Urinary tract infection (UTI) is one of the most common bacterial infections encountered by pediatricians. Currently, the diagnosis and management of acute UTI and recurrent UTI in children remain controversial. Recently published guidelines and large clinical trials have attempted to clarify UTI diagnostic and management strategies. In this manuscript, we review the diagnosis and management of acute and recurrent UTI in the pediatric population.

Acknowledgements

The authors of this manuscript have no financial disclosures. JDS is supported by the National Institute of Health Grant K08DK094970-03.

Financial & competing interests disclosure

The authors have no relevant affiliations or financial involvement with any organization or entity with a financial interest in or financial conflict with the subject matter or materials discussed in the manuscript.

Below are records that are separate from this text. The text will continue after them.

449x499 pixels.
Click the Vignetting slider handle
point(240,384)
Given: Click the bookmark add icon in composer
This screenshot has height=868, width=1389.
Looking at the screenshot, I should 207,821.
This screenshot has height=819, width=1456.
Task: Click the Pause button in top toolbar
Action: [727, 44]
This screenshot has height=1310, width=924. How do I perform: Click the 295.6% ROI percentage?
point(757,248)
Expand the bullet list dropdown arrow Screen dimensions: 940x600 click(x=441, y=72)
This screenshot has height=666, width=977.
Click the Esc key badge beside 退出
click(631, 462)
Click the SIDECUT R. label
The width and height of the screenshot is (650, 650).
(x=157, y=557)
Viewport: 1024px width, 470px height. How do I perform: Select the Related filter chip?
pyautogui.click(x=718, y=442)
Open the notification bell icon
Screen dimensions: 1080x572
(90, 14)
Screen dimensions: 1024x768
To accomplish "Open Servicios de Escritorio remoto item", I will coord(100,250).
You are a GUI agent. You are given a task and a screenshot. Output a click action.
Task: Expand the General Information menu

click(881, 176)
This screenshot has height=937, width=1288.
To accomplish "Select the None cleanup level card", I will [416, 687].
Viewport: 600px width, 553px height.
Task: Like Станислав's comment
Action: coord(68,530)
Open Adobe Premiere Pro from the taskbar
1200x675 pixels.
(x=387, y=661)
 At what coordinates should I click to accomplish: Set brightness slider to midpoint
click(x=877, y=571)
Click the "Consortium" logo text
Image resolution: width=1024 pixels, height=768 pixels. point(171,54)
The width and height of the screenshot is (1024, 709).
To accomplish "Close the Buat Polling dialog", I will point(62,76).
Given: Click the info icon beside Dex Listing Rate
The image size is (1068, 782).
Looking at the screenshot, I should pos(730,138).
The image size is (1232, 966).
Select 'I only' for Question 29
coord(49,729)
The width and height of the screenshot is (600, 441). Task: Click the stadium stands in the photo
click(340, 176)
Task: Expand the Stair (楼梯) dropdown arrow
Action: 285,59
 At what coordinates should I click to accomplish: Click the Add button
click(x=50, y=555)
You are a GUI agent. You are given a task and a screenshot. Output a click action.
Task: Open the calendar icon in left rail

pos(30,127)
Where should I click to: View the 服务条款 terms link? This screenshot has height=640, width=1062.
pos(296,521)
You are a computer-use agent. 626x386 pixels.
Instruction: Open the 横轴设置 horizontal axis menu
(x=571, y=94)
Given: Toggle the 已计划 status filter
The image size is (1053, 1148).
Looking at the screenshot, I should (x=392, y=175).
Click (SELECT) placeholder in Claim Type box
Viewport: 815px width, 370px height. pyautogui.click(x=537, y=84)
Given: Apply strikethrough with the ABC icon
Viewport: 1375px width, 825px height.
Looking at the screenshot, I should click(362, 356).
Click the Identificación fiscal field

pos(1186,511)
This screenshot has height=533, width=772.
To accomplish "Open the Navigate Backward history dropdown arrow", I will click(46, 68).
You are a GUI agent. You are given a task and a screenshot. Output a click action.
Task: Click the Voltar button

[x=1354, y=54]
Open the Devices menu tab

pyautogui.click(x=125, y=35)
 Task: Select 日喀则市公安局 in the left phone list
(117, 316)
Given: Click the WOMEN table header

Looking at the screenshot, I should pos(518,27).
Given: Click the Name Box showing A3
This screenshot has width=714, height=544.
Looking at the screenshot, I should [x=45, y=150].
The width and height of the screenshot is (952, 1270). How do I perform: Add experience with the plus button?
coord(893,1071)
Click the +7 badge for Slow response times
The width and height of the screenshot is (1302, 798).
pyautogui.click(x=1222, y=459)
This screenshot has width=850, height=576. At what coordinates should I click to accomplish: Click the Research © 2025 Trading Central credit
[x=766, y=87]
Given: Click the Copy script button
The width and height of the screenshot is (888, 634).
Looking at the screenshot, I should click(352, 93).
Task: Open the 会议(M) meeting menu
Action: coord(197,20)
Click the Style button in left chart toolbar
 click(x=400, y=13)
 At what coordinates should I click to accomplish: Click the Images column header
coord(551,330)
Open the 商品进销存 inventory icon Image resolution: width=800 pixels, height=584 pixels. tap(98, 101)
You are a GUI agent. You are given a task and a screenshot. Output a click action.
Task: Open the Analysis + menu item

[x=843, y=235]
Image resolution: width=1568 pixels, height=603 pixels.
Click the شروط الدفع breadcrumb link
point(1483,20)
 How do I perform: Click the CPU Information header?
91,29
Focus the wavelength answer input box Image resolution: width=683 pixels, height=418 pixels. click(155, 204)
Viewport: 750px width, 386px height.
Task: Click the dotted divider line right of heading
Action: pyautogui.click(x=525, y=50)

This includes employment, consultancies, honoraria, stock ownership or options, expert testimony, grants or patents received or pending, or royalties.

Key issues
  • Urinary tract infection (UTI) is one of the most common bacterial infections in children.

  • Rapid diagnosis and prompt therapy are critical in the prevention of long-term UTI sequelae.

  • Because UTI can present with vague clinical complaints, UTI should be considered in any infant or child presenting with fever without an identifiable source of infection.

  • UTI diagnosis requires both the urinalysis demonstrating evidence of pyuria and the presence of >50,000 CFU/ml of a single uropathogen in an appropriately collected urine specimen.

  • The American Academy of Pediatrics suggests that a 7- to 14-day course of antibiotic therapy is sufficient UTI treatment.

  • Although voiding cystourethrography is no longer recommended after the first febrile UTI, renal and bladder ultrasound is recommended.

  • Evidence regarding the utility of continuous antibiotic prophylaxis in recurrent UTI prevention has been obtained almost exclusively in the setting of vesicoureteral reflux and remains largely inconclusive.

  • UTI pathogenesis is not clearly defined. As we further understand UTI pathogenesis, we may be able to develop treatments or preventative strategies that do not depend on conventional antibiotics.